Politik akal busuk memperdaya masyarakat marjinal
yang hidup tergantung pada kebaikan orang lain. Perubahan tak pernah
menyentuh mereka karena kaum miskin dianggap sebagai orang yang tak punya
daya kuasa untuk menjadi dirinya sendiri. Kaum miskin tetap tersalib oleh
sistem hidup yang tak mengenal belas kasih.
Dia tersalib karena kaum miskin hanya dijadikan
tumbal dalam proses pembangunan. Tenaganya dieksploitasi, hatinya
dipenuhi bermacam-macam janji perubahan oleh penguasa, tapi sampai
sekarang belum ada realisasinya.
Hidup mereka menjadi berat karena harga kebutuhan
sehari-hari naik luar biasa–jangan berpikir pendapatan mereka juga akan
bertambah. Hidup mereka semakin susah karena para pemangku zaman yang
tidak mau berpihak kepada mereka.
Kehidupan mereka hanya digantungkan kepada “Bapak
Nasib”. Kalau Pak Nasib lagi baik, mereka bisa makan, kalau Pak Nasib
lagi jahat ya, mereka buntung. Kerja keras tak kenal waktu dan lelah
hanya untuk berebut kemujuran yang ditawarkan si Nasib tersebut.
Kaum miskin diakalbulusi kebijakan yang orientasinya
hanya menguntungkan orang kaya dan pejabat. Mereka ditipu bahwa sebuah
kebijakan seolah-olah logis, tetapi di lain pihak mematikan daya
hidupnya. Kapitalisme yang ada sekarang ini, di negeri ini, ketika
berbaur dengan kekuatan pengambil kebijakan, tidak pernah berpihak kepada
mereka.
Para pemilik modal berkuasa karena mereka mampu
membeli segalanya. Birokrat di negeri ini hanya menjadi perpanjangan
tangan pengusaha hitam yang orientasinya semata-mata demi mencari untung.
Elite politik sendiri sering mengaku tak kuasa menahan derasnya desakan
kekuatan modal, yang ujung-ujungnya menjelma menjadi kuasa politik
tersendiri. Persekutuan politik dan modal inilah yang membuat tata
kehidupan menjadi kehilangan keseimbangan.

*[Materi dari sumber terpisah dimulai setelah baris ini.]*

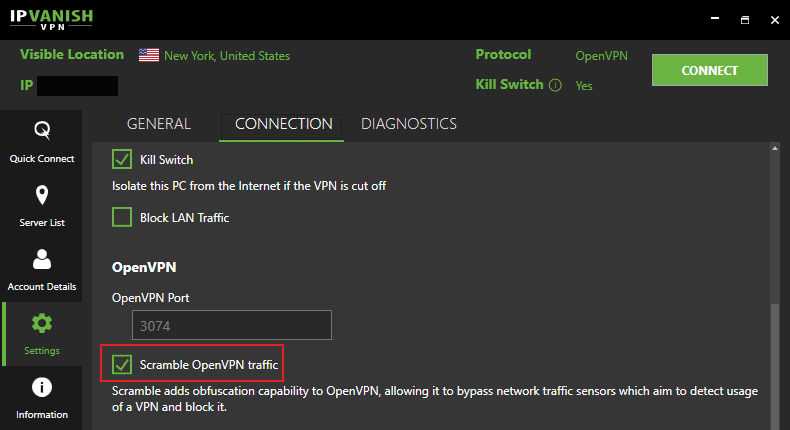Open Settings gear icon
This screenshot has width=790, height=430.
tap(42, 324)
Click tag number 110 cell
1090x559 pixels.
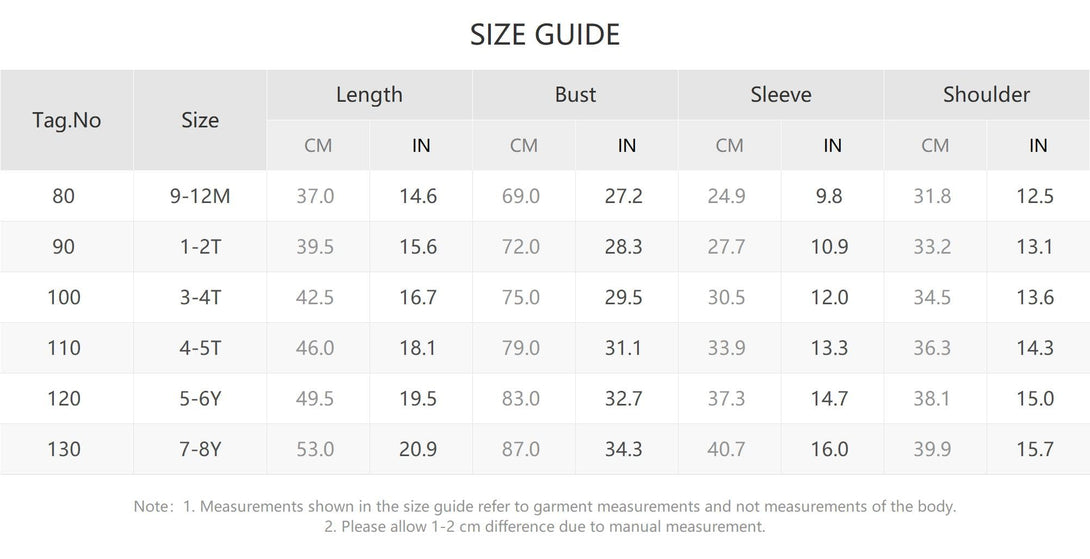tap(64, 348)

Keadaban publik hancur karena poros masyarakat
sebagai pemilik kedaulatan politik, ekonomi, dan budaya tidak lagi
berdaulat. Kehidupan ini tergantung dari kekuatan modal yang menjelma
dalam berbagai kekuatan. Lewat media perilaku dibentuk dengan mengedepankan
hal-hal yang menyenangkan panca inderawi belaka.
Paskah Sejati
Situasi tersalib itulah membuat yang mata hati
kehilangan kejernihan dalam melihat masalah mendasar yang ada saat ini.
Elite politik telah buta dan tuli mendengar tangisan rakyatnya. Mereka pura-pura
memiliki empati tetapi sejatinya hanya bualan belaka. Derita kaum miskin
tidak lagi menjadi pilihan mereka untuk benar-benar mau berbagi dengan
kesusahan mereka.
Ketersaliban inilah yang membuat cara berpikir,
berperilaku, dan merasa menjadi reaktif dalam menghadapi masalah. Lalu
kehidupan kita hanya didasari hal-hal yang menipu mata hati. Hilangnya
mata hati itulah yang menyilaukan kehadiran Tuhan di sekitar kita.

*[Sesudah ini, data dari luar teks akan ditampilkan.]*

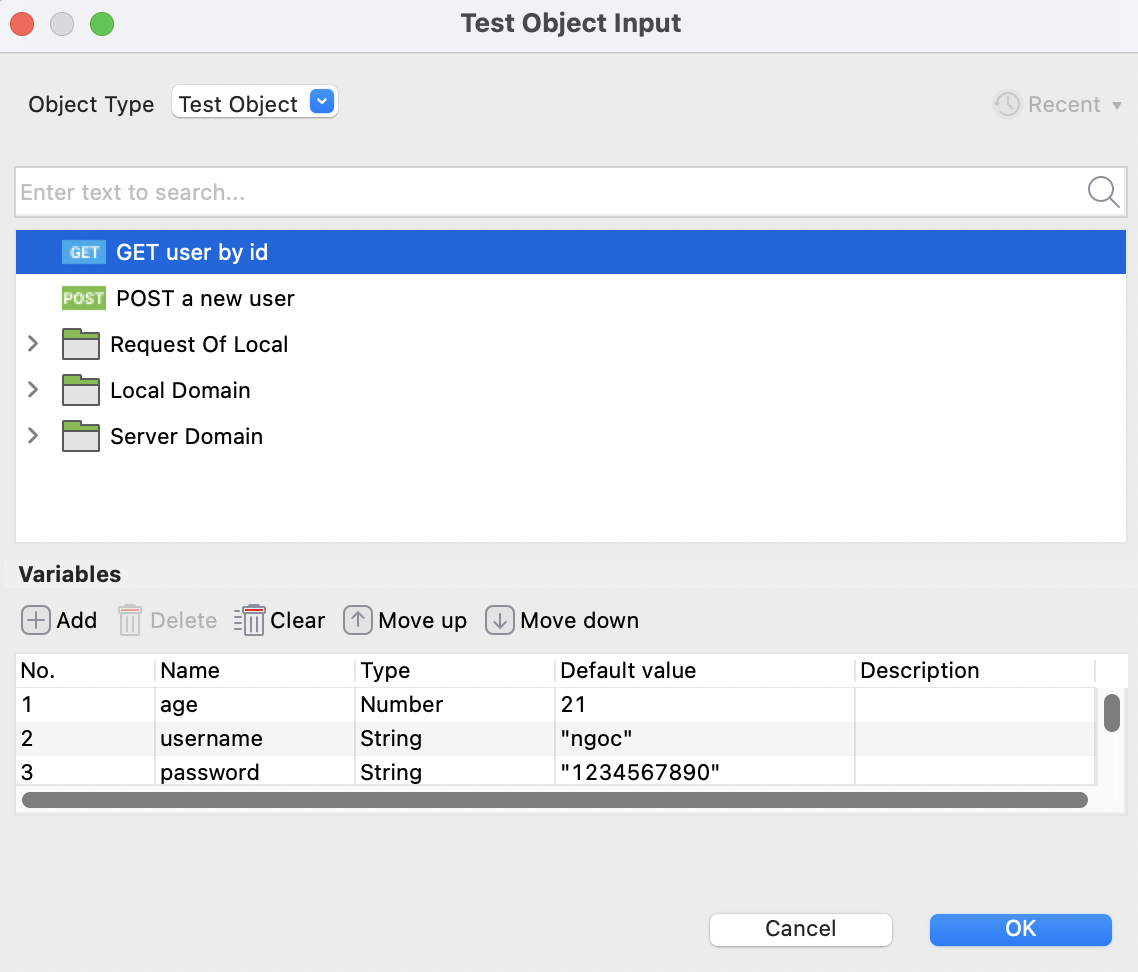Open the Recent history dropdown

click(x=1058, y=104)
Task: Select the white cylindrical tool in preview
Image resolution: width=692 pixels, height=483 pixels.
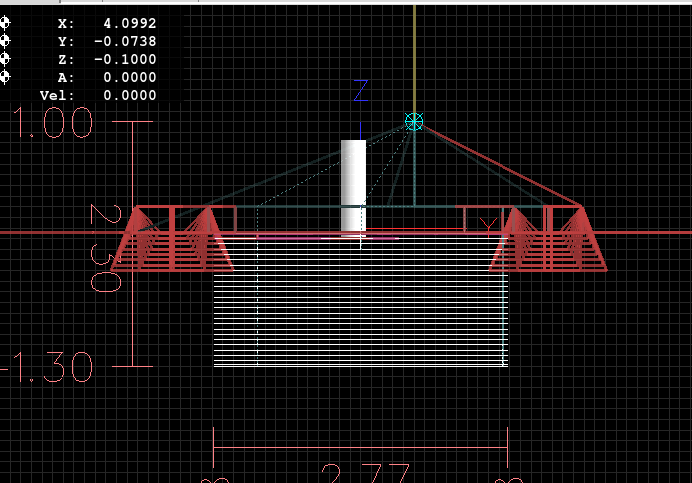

Tuhan menjadi jauh dengan kita karena mereka menyalib
kaum miskin. Tuhan menjadi jauh dengan kita karena kita tidak punya hati
terhadap kaum miskin yang jumlahnya setiap saat bertambah.
Kita menjauh dari Tuhan karena tangan kita menindas
kaum miskin. Mata kita menyingkirkan kehadiran mereka. Bukankah Dia yang
tersalib adalah Dia yang menderita karena dosa kita yang menyalibkan
mereka yang tak berdaya? Dia tersalib karena dosa kita membiarkan kaum
miskin kelaparan, kehausan, dan kehilangan tempat tinggal.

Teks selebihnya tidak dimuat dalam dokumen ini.